One way to project the possible effects of ocean acidification is to extrapolate from events in the Earth’s geological past, especially more recently.
For example, the authors of an article published last year in the journal Science, “The Geological Record of Ocean Acidification”, analysed the end of the last glacial period, 20,000 years ago, when CO2 levels rose by a third over thousands of years.
They estimated that ocean surface pH dropped 50 times more slowly than at present (0.002 units per century), and that the shell weights of tiny creatures called foraminifera fell by 40 to 50 percent.
Analysis is more limited regarding the more distant past.
For example, the authors were unsure how far ocean pH fell 56 million years ago, during a period of warming, when CO2 was up to five times present levels.
A major extinction of tiny creatures with carbonate shells may have been caused by higher ocean CO2, falling ocean oxygen, higher temperatures, or a combination of all three.
Others studies have estimated that coral reef volumes dropped by 99 percent during the same period, called the Palaeocene Eocene Thermal Maximum.
An alternative technique is laboratory analysis of existing shellfish species in an aquarium with modified chemistry.

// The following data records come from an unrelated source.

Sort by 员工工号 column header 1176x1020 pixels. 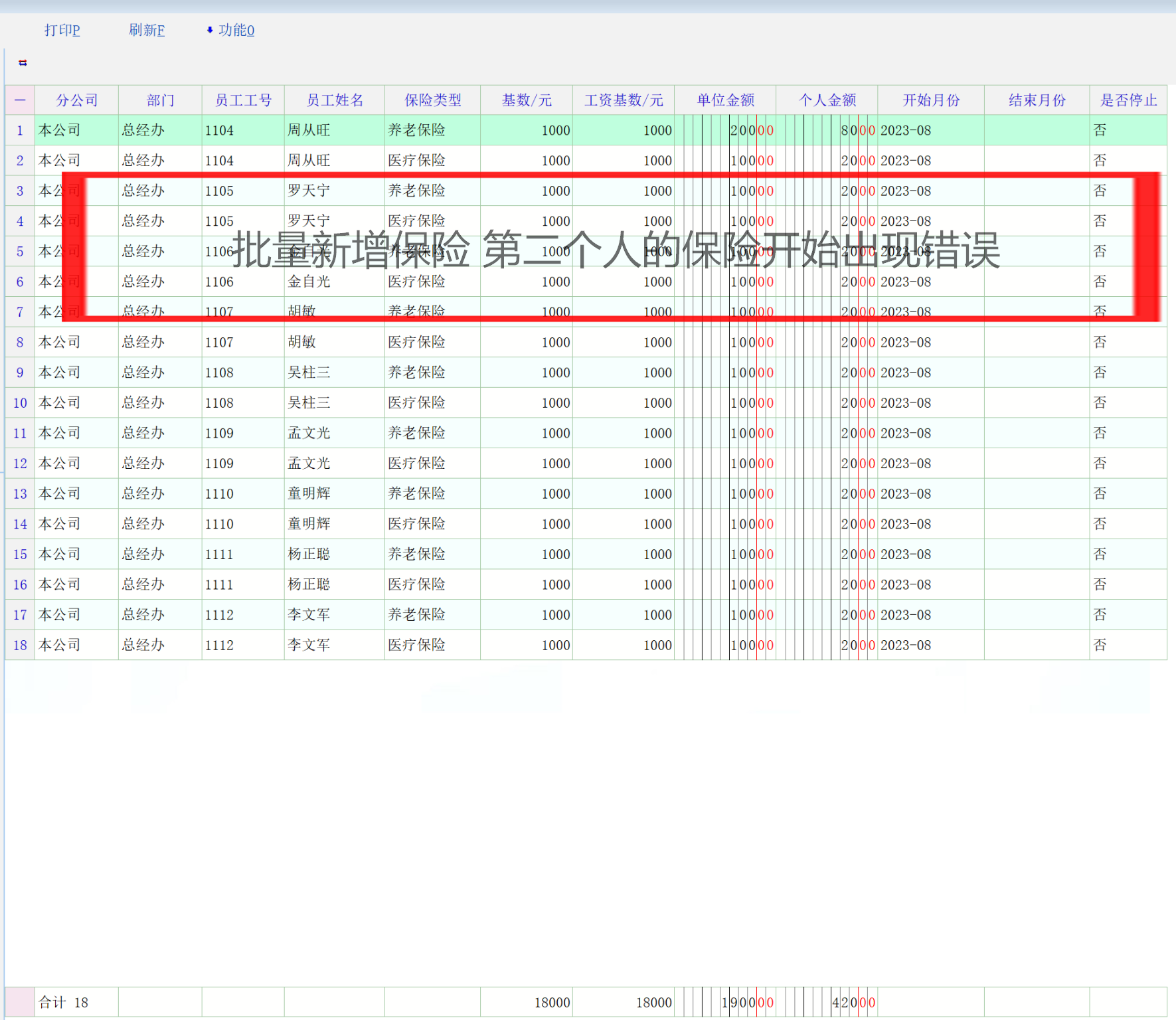243,100
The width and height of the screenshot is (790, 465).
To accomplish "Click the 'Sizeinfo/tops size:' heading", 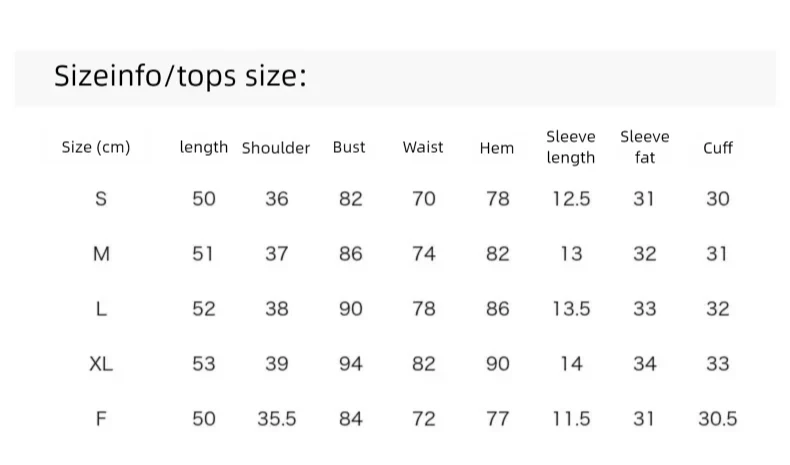I will pyautogui.click(x=180, y=77).
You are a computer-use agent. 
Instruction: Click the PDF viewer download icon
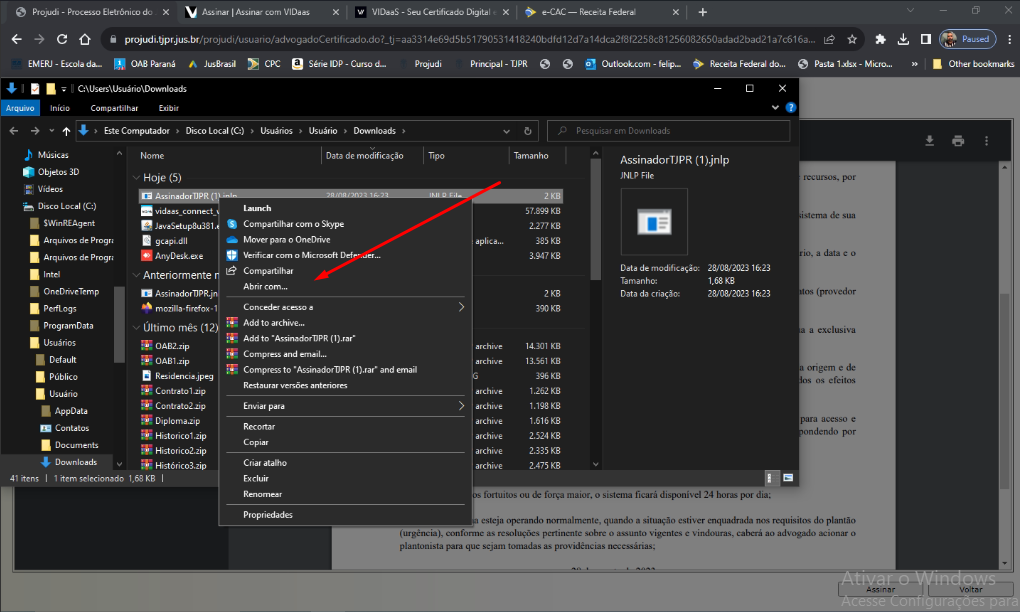(x=929, y=141)
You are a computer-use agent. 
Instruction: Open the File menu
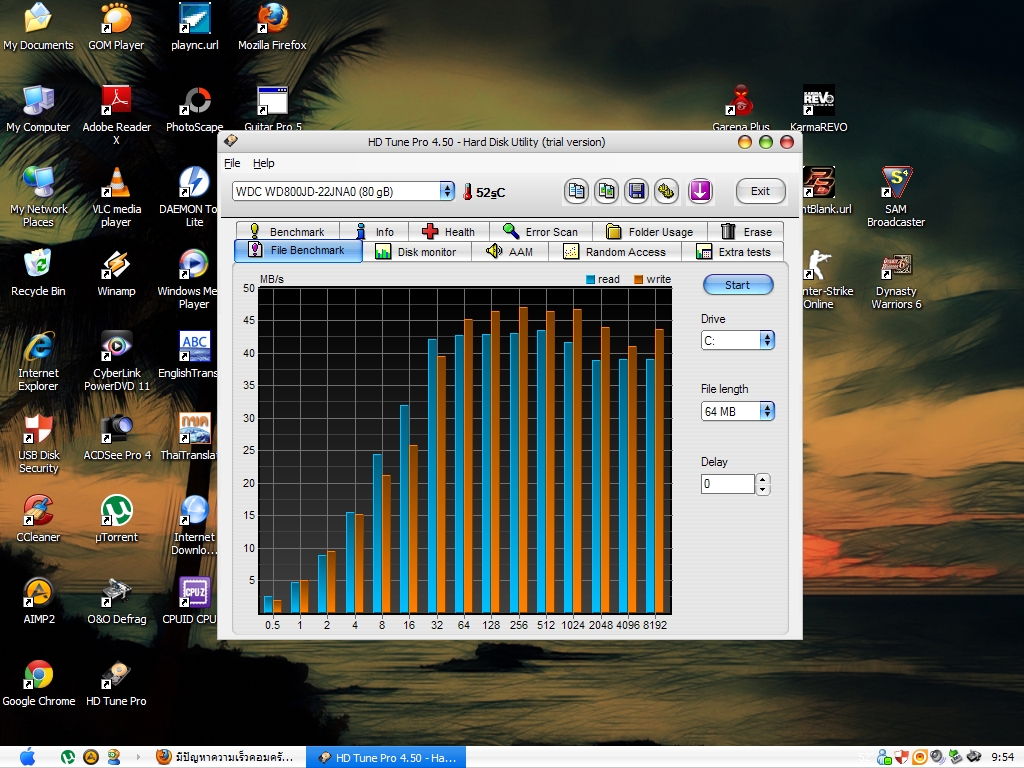[x=232, y=163]
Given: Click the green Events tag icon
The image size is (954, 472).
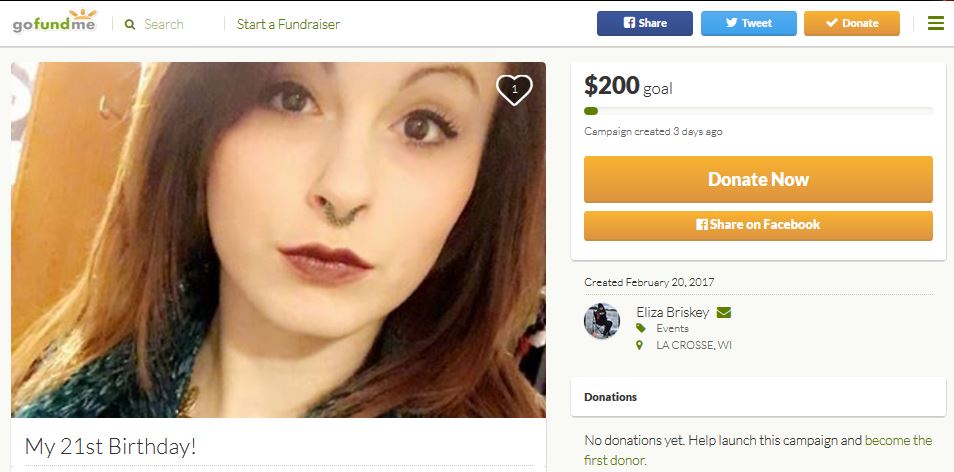Looking at the screenshot, I should [640, 328].
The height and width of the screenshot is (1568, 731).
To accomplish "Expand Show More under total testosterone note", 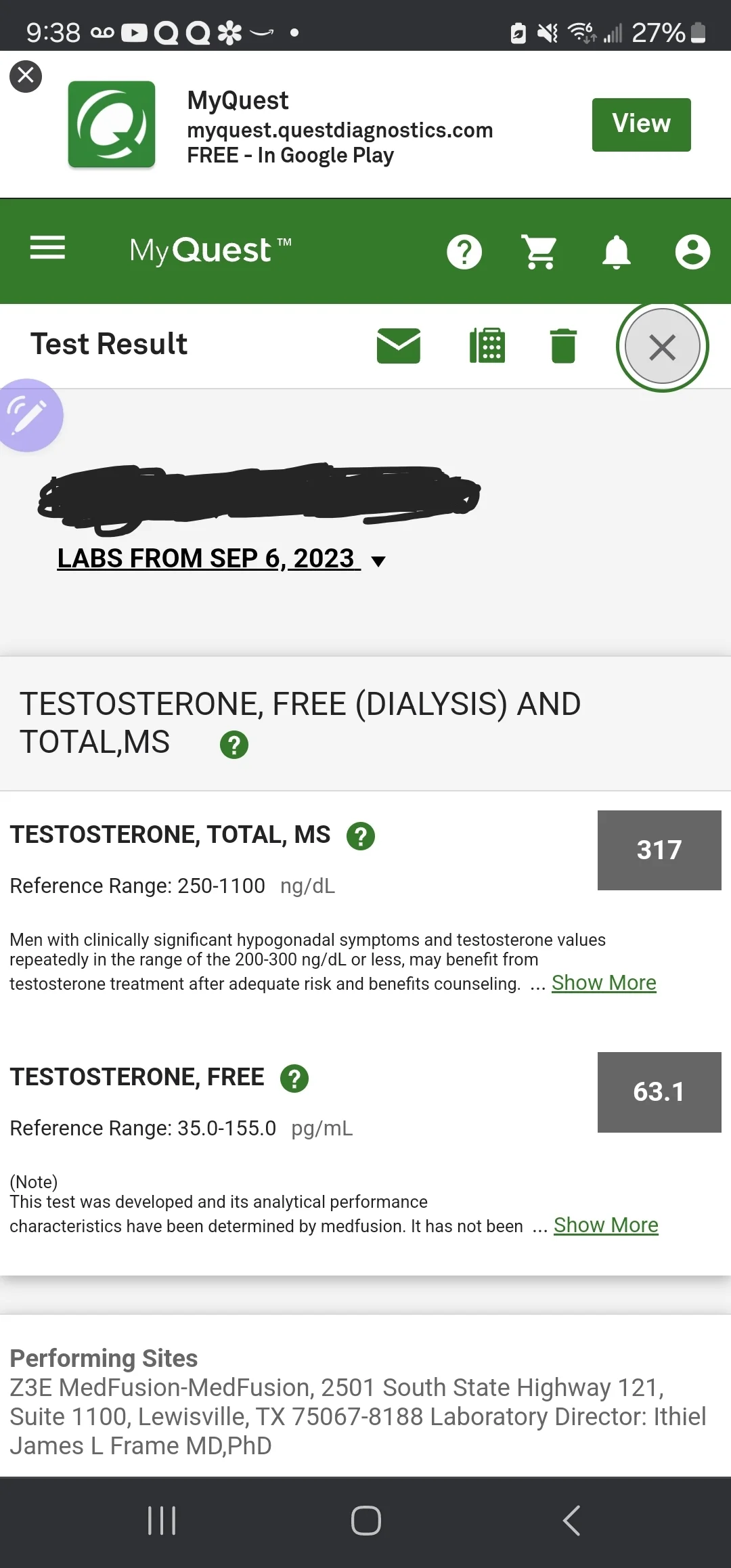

A study published last week in the journal Nature Climate Change, “Sensitivities of extant animal taxa to ocean acidification”, reviewed research on such animal impacts.
It analysed 167 studies reporting effects from higher ocean CO2 on the performance of 153 species.
The authors concluded that more active creatures with less calcified shells (less calcium carbonate) and the ability to regulate their own body fluid pH survived better.
That favoured crustaceans (crabs, lobsters, crayfish and shrimp) and fish, and counted against corals, echinoderms (starfish and sea urchins) and molluscs (mussels, clams and oysters).
One contrary effect is for higher ocean CO2 levels to stimulate photosynthesis (where CO2 is a raw material), potentially increasing the productivity of microscopic plants called phytoplankton.
At CO2 levels that could occur by the end of this century assuming annual emissions continue to rise through 2100 (a very pessimistic outlook), most investigated echinoderm species and about half of researched molluscs would be negatively affected, the study concluded.
There are several gaps and difficulties facing this emerging science.
First, the combined effect of other pressures on sea life, including warmer water, lower oxygen levels and over-fishing, complicates the task of unravelling and projecting their individual effects.
Second, sea creatures do not exist in isolation but in food chains, or ecosystems, where the disappearance of one, as a result of ocean acidification, could affect many more; such wider analysis has hardly begun.
And third, there is a large uncertainty over how far countries will control carbon emissions this century, with some ocean acidification studies to date assuming high levels of emissions which may ultimately be avoided.
An edition of the scientific journal “Philosophical Transactions of the Royal Society” dedicated to ocean acidification, published last week, summed it up: “Whilst much has been learned in the past decade about the potential implications of climate change on marine organisms and ecosystems, substantial knowledge gaps still exist.”